The UK was issued with an 'F' rating – denoting an "abject fail" – over the freedom of consumers to access and use IP in their own home and in how IP laws are administered and enforced
The Watchlist report also said one of the "worst practices" that had been identified during the assessment was the EU's decision to extend the term of protection of copyright for music performers to 70 years.
In September last year the Council of Ministers voted to amend the EU's Directive on the term of protection of copyright and certain related rights. The Directive previously stated that music performers had rights to copyright protection for 50 years after recordings. The change brings performers' rights closer to those enjoyed by music composers who currently receive copyright protection on works throughout their life and for 70 years after their death.

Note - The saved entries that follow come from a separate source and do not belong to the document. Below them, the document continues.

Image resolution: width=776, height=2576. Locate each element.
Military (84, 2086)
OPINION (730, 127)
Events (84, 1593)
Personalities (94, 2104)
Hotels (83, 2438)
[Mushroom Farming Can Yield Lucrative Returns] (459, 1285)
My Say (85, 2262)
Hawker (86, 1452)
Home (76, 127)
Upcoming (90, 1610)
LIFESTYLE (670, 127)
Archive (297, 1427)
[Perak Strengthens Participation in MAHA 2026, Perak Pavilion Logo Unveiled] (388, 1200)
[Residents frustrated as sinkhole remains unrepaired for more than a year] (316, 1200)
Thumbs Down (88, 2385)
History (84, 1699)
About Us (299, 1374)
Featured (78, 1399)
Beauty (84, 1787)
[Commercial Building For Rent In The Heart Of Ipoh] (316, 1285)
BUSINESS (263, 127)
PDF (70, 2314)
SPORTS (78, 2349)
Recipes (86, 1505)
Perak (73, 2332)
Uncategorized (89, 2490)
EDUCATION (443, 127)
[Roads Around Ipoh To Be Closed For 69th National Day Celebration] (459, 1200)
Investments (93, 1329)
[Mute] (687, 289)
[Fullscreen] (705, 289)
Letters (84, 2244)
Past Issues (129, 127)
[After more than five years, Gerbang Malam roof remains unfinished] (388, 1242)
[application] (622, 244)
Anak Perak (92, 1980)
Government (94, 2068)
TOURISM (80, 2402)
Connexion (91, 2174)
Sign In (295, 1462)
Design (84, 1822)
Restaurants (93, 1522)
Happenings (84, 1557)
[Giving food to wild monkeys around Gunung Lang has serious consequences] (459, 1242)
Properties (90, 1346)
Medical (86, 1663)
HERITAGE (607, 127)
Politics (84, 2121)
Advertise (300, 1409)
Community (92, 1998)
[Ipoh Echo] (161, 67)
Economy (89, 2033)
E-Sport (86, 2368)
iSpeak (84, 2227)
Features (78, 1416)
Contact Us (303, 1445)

"CI deplores the EU’s extension of the term of protection of the rights of performers and record producers from 50 to 70 years," the watchlist report said. "Although colloquially spoken of as a type of copyright, the rights of remuneration of performers and producers is more strictly a ‘related’ or ‘neighbouring right’, as opposed to an ‘author’s right’".
"The term extension makes little sense except as a measure to bolster the flagging balance sheets of big record companies. Certainly, very little of the benefit will flow to performers, most of whom are paid a fixed fee for their performances, and never see a penny of royalties. Music recordings that would have fallen into the public domain and been free for consumers to use in home recordings, mix tapes and amateur films, will now remain locked away for two more decades," it said.
CI said IP policy-makers and rights holders should "work with consumers, not against them, to avoid future mass protests over the right to access the internet without interference."
Thousands of protestors took to the streets of several European cities earlier this year to campaign against measures set out in the Anti-Counterfeiting Trade Agreement (ACTA) after concerns were raised about the impact the international treaty could have on digital freedoms.
In the US legislators stepped back from introducing the Stop Online Piracy Act (SOPA) and Protect IP Act (PIPA) after a mass of online bloggers, consumer groups and website operators have also expressed their concern at the proposed laws. Major online firms, including Google and Facebook, also objected to measures in the draft laws despite advocates believing the measures are necessary to prevent foreign-based websites stealing US intellectual property.
The US Government also weighed in on the debate and said it would "not support legislation that reduces freedom of expression, increases cybersecurity risk, or undermines the dynamic, innovative global internet".
"Consumers International's IP Watchlist should be read by any lawmaker wondering how we reached such a crisis over ACTA and SOPA earlier this year and where such protests may likely crop up again," Jeremy Malcolm, senior policy officer at Consumers International, said in a statement.
"Our assessment shows that an entrenched anti-consumer bias continues to pervade IP legislation, and, if this goes unchecked, we are likely to see more protests over laws that do not reflect the legitimate rights and widespread practices of consumers in the digital age", he said.